## Brief 1
Convert the records, from the line containing "Open the Suno" through the line containing "Action: pos(131,17)", inclusive, into a JSON list of strings, one string per line, omitting blank lines.

## Excerpt
□ □ □

Join Books.org — it's free

Native American Peoples - Fiction & Literature
Grasshopper Falls by Merrill Gilfillan — book cover

Grasshopper Falls

by Merrill Gilfillan
Write a review
Log in to track your reading progress.

Overview


Fiction. Merrill Gilfillan's short stories are natural extensions of his eloquent and lyrical accounts of Appalachia, the Great Plains, the Western mountains. Each character is given the same quiet respect that he gives to nature. We finish each story with a sense of connection to them and their place, a reassurance of balance and symmetry. Gilfillan's writings often seem to be of another time...no other author today writes such thoughtful, lyrical and majestic prose - Lucia Berlin.

Reviews

There are no reviews yet. Log in to write one.

Editorials

Publishers Weekly - Publisher's Weekly

A feeling for life on the Great Plains and a respect for fictional resonances lend Gilfillan's 15 stories a quiet glow. In precise, glistening prose, the poet and award-winning essayist (Chokecherry Places) presents a slim collection of vignettes that include historical anecdotes, sketches of contemporary reservation life and extended observations on the vagaries of existence. "Missouri Story" tells how two hobos, Hiram and Ferol Johnson, are caught by a farmer sleeping in his barn, and get a taste of 1902 rural brutality. In "Grasshopper Falls," an Indian family discovers an old man dying in a shack in the hills and tries to establish his identity. "Men in Shadow" is a three-part story carried by its own music, as the narrator encounters some men lazing in the shadow of a tree near the Porcupine/Wounded Knee divide in the Black Hills, telling each other tales on a hot summer day. "Uncle and Shrike" exemplifies the aesthetic that shapes these sketches. The narrator is a boy spending the summer camping with his uncle at various spots around Wyoming and Nebraska. The uncle is an elderly, literate man who is beginning to suffer from bouts of mental blankness, signaling the onset of senility. At one camp, the two hear a man describe a disaster that befell a father and son fishing in Lake Erie. Afterwards, the uncle says: "He had his hands all over that story... That's not the way it's done. When you tell a story you treat it as you would a person." Gilfillan treats his stories gently, and never gives the reader more than is necessary. By means of that economy, he manages to evoke the uniqueness of the Great Plains, and the manner in which human drama there folds back, sooner or later, into that enduring landscape. (Aug.) Copyright 2000 Cahners Business Information.|

Internet Book Watch

Grasshopper Falls is an impressive collection of Merrill Gilfillan's short stories and serves admirable to further document his literary talents. The stories include: Uncle and Shrike; Tailwind; Men in Shadow; Pie for Breakfast; Northbound Bus; Cold Hands, High Water; A Missouri Story; Spanish for Vanish; An Oklahoma Story; Bunker with Pines; Faery Tale for a Large Child; Talk Across Water; Echofield; One Summer by the River; and the title piece, Grasshopper Falls.

□ □ □

(A block of data)
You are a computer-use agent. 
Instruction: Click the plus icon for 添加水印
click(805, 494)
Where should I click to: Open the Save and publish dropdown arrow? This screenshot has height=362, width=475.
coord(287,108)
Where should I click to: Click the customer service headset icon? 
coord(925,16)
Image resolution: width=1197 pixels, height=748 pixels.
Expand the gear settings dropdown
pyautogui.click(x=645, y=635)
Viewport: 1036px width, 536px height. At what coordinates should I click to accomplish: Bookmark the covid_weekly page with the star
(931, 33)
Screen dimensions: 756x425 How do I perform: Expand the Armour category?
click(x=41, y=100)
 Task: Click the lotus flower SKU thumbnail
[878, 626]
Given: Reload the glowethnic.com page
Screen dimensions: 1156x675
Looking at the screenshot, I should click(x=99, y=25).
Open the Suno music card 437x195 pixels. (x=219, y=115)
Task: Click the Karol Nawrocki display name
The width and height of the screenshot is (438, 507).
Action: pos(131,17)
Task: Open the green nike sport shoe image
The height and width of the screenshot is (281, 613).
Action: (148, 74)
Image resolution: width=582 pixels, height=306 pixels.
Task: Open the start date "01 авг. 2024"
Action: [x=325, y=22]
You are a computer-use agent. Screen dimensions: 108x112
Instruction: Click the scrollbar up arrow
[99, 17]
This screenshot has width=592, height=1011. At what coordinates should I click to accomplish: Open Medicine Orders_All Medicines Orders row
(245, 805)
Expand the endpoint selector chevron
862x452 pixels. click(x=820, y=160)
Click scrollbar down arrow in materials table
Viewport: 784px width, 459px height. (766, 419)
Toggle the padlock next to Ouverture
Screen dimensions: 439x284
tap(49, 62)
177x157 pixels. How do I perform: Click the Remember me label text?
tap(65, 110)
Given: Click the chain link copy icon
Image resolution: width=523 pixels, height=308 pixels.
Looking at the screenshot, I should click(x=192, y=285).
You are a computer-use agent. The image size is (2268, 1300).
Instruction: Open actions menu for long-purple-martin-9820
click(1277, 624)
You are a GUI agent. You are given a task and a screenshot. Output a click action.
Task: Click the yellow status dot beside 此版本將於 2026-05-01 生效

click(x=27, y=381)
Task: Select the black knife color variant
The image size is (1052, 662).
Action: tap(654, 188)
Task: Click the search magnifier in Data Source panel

□ □ □

## Brief 2
Translate this sentence from the book page into Spanish: "Gilfillan treats his stories gently, and never gives the reader more than is necessary."

## Full solution 1
[
  "Open the Suno music card 437x195 pixels. (x=219, y=115)",
  "Task: Click the Karol Nawrocki display name",
  "The width and height of the screenshot is (438, 507).",
  "Action: pos(131,17)"
]

## Full solution 2
Gilfillan trata sus relatos con delicadeza y nunca le da al lector más de lo necesario.